## WORK INSTRUCTION:
The reply should hold only the lines below beginning at the one with "Uncheck the Bali Province checkbox" and ending at the one with "Image resolution: width=714", copied exactly, with every picture left out.

## AVAILABLE DATA:
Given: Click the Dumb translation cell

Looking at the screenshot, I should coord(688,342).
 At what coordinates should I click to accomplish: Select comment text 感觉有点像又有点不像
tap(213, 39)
* * *
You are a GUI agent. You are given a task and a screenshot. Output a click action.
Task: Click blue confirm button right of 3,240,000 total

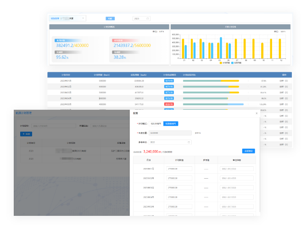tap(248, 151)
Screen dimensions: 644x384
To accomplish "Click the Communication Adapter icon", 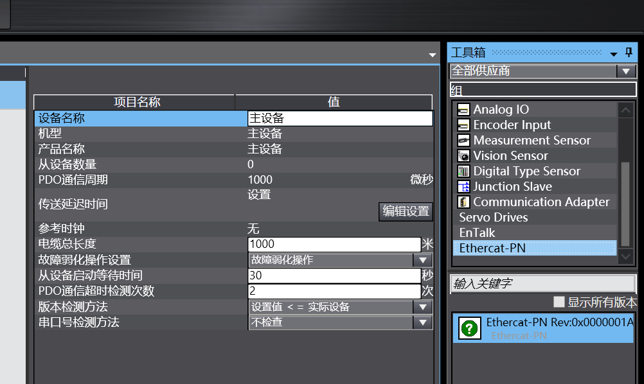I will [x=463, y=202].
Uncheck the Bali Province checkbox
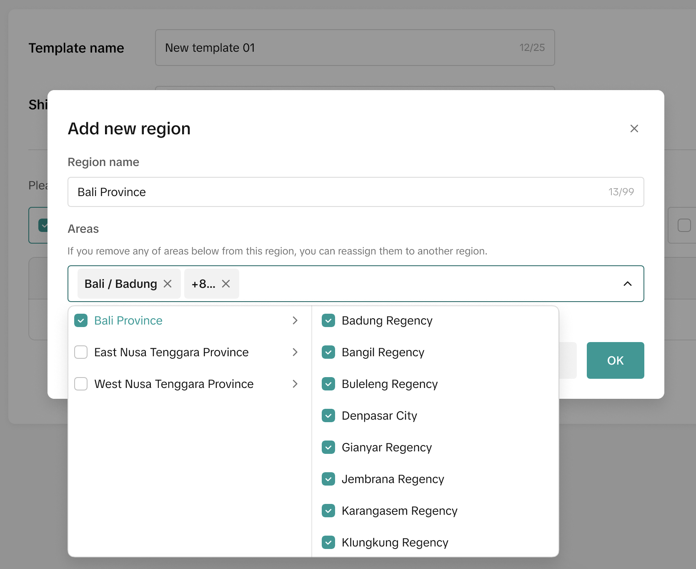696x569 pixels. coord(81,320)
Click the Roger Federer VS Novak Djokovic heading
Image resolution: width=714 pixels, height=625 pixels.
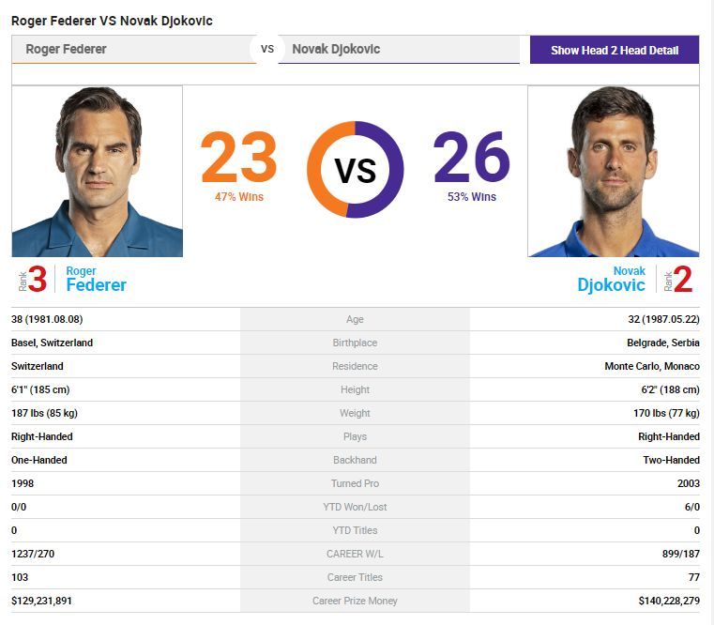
--
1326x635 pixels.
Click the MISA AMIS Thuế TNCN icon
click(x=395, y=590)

## SOLUTION FOR THIS TASK:
Uncheck the Bali Province checkbox
696x569 pixels. coord(81,320)
Click the Roger Federer VS Novak Djokovic heading
Image resolution: width=714 pixels, height=625 pixels.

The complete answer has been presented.